Update record-custom-voice-samples.md

sally-baolian · web-flow · commit 1cc0d3227553 · 2022-03-28T15:33:55.000+08:00
Add the difference of script for VT to read (no-TN), and the script to upload as training data (TN)
diff --git a/articles/cognitive-services/Speech-Service/record-custom-voice-samples.md b/articles/cognitive-services/Speech-Service/record-custom-voice-samples.md
@@ -103,13 +103,21 @@ Below are some general guidelines that you can follow to create a good corpus (r
    
    With that, make sure your voice talent pronounces these words in the expected way. Keep your script and recordings match consistently during the training process.  
 
-   > [!NOTE]
-   > The scripts prepared for your voice talent need to follow the native reading conventions, such as 50% and $45, while the scripts used for training need to be normalized to make sure that the scripts match the audio content, such as *fifty percent* and *forty-five dollars*. Check the scripts used for training against the recordings of your voice talent, to make sure they match.
-
 - Your script should include many different words and sentences with different kinds of sentence lengths, structures, and moods.  
 
 - Check the script carefully for errors. If possible, have someone else check it too. When you run through the script with your talent, you'll probably catch a few more mistakes.
 
+### Difference between script for voice talent and script for training
+
+The sample scripts we provided on [GitHub](https://github.com/Azure-Samples/Cognitive-Speech-TTS/tree/master/CustomVoice/script) are just defined for voice talent. If you use the sample scripts to upload for traning, you must normalize them in their spoken form. The scripts prepared for voice talent need to follow the native reading conventions, such as 50% and $45, while the scripts used for training need to be normalized to make sure that the scripts match the audio content, such as *fifty percent* and *forty-five dollars*. Make sure the scripts used for training match the recordings of your voice talent, especially scripts contaning digits, symbols, abbreviation, date, and time.
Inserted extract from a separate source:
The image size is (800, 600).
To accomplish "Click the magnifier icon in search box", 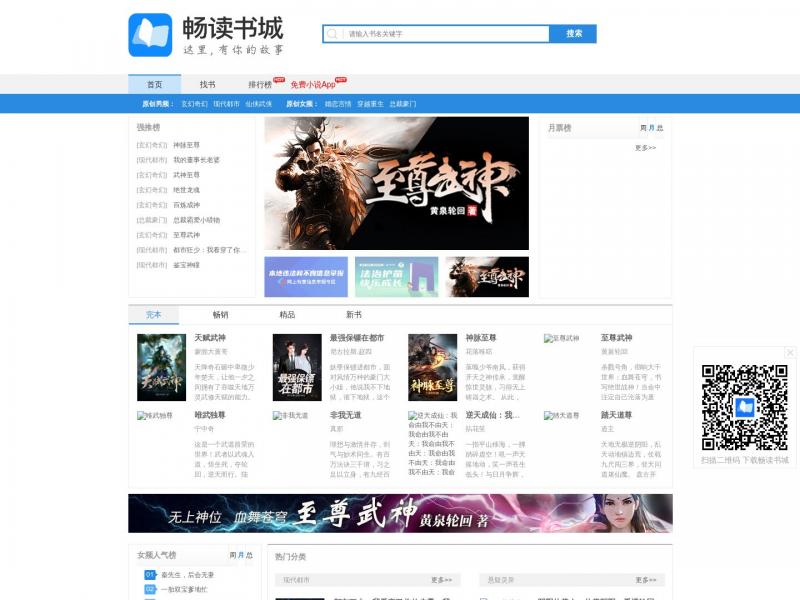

We provide a few examples of text normalization rules and explain the difference between script for voice talent and script for training.
+
+| Category |Script for voice talent<br> (non-normalized) | Script for training <br> (normalized) |
+| --------- | --------- | --------------------------- |
+| Digits, for example, '123'. |'123'| Normalize '123' according to the recordings, such as 'one hundred and twenty-three' . |
+| Symbols, for example, '50%'. | '50%' | Normalize '50%' according to the recordings,  such as 'fifty percent'. |
+| Abbreviation, for example, 'ASAP'. | 'ASAP' | Normalize 'ASAP' according to the recordings, such as 'as soon as possible'. |
+| Date or time, for example, '2:30 PM'. | '2:30 PM' | Normalize '2:30 PM' according to the recordings, such as 'two thirty PM'. |
+
 ### Typical defects of a script
 
 The script's poor quality can adversely affect the training results. To achieve high-quality training results, it's crucial to avoid the defects.